Leio nos jornais que o legislativo municipal resolveu esboçar uma reação a superpopulação de felinos na cidade do Natal.  Segundo dados do Centro de Zoonoses a cidade tem hoje 37.455 gatos contra um contingente de aproximadamente 900 mil habitantes, 90 mil ratos e outros 10 mil bichos escrotos. 
Não sei por que tanta preocupação. Pois, os felinos são bons caçadores de ratos e ratos são piores para o sistema do que os gatos. Os ratos são traíras, falsos, egoístas e corruptos. Fazem qualquer coisa para abocanhar o queijo público, que nunca é público.
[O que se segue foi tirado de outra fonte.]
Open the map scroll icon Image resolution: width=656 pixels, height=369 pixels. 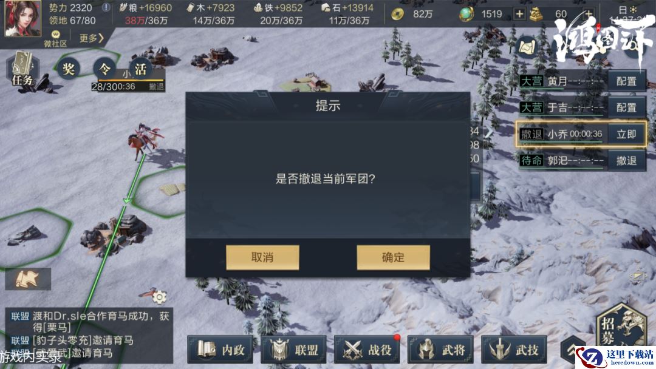[527, 47]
Pois, quem paga a conta do grande banquete no final são os contribuintes. Daí a importância do felino para caçar os ratos nos grandes palácios.
No Egito antigo, os gatos eram venerados e considerados animais sagrados. Bastet, a Deusa da Fertilidade da Felicidade, considerada benfeitora e protetora do homem, era representada na forma de uma mulher com a cabeça de um gato e freqüentemente figurava acompanhada de vários outros gatos em seu entorno.
O amor dos egípcios por esse animal era tão intenso, que havia leis proibindo que os gatos fossem exportados. Qualquer viajante que fosse encontrado traficando um gato era punido com a pena de morte. Quem matasse um gato também era punido com a mesma pena. Em caso de morte natural do animal, o farol baixava decreto obrigando seus donos a usarem trajes de luto. Na Pérsia havia a crença de que quando se maltratava um gato, corria-se o risco de estar maltratando um espírito amigo, criado especialmente para fazer companhia ao homem.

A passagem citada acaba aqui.